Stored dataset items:
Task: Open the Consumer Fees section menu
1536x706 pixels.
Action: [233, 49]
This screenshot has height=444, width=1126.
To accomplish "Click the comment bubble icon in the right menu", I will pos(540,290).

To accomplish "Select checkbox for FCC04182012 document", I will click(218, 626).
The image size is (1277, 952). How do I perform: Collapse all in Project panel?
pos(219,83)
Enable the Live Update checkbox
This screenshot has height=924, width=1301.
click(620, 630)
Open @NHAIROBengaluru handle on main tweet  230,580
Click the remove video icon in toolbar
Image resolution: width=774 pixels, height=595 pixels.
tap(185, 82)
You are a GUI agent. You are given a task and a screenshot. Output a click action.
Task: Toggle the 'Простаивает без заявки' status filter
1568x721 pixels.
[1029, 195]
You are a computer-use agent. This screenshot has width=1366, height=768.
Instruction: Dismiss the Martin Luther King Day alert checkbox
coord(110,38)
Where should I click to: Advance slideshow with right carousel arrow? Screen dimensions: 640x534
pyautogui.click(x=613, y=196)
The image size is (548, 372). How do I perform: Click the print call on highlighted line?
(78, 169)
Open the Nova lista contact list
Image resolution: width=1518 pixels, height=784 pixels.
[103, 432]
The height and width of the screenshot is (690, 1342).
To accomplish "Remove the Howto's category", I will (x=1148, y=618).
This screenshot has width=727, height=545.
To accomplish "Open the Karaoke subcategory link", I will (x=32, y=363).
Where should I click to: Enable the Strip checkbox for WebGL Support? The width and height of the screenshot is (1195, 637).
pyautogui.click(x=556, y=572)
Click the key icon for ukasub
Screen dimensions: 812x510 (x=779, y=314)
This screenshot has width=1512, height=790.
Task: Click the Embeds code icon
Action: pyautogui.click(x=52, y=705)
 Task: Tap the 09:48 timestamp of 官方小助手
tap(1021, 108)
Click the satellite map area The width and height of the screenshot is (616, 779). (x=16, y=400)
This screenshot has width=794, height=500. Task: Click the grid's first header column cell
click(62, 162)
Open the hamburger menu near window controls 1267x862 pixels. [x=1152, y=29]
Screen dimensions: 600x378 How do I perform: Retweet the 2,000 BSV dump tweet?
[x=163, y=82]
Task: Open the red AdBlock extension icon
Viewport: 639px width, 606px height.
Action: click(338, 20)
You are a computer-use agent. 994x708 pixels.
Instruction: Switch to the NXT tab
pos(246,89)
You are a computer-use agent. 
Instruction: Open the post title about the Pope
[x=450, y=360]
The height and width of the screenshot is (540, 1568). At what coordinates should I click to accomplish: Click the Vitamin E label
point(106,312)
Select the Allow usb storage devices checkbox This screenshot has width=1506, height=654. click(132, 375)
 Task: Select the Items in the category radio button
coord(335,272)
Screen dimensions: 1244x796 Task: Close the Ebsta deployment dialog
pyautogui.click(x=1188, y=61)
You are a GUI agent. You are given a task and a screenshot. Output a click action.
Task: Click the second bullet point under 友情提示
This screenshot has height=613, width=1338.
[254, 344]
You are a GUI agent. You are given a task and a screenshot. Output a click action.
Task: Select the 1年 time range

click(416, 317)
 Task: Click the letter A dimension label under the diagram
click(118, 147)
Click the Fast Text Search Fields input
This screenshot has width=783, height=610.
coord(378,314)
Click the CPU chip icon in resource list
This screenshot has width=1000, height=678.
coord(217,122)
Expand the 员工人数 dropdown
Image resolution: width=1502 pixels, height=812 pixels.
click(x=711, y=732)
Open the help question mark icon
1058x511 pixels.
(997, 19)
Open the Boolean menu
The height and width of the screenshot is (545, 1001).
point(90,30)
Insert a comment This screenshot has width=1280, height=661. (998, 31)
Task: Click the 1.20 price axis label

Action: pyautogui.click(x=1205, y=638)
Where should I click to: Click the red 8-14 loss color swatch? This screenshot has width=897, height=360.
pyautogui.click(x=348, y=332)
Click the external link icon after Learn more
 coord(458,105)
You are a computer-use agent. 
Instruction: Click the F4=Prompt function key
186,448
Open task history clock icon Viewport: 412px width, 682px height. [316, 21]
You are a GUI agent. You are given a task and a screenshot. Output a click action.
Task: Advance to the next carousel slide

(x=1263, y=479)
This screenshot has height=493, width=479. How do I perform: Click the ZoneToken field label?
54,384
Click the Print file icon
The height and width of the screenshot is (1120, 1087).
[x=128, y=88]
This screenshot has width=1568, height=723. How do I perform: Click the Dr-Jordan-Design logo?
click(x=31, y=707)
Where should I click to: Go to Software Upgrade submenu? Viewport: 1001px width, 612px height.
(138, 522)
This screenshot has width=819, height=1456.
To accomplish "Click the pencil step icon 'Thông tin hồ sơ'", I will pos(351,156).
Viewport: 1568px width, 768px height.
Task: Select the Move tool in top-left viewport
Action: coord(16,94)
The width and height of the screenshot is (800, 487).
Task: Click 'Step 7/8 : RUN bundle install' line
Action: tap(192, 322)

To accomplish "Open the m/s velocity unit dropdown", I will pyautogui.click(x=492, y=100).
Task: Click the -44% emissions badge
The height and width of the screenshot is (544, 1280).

#### Task prompt
The required output is every line above that contains the string "comment".

#### Solution to this exercise
To accomplish "Click the comment bubble icon in the right menu", I will pos(540,290).
Insert a comment This screenshot has width=1280, height=661. (998, 31)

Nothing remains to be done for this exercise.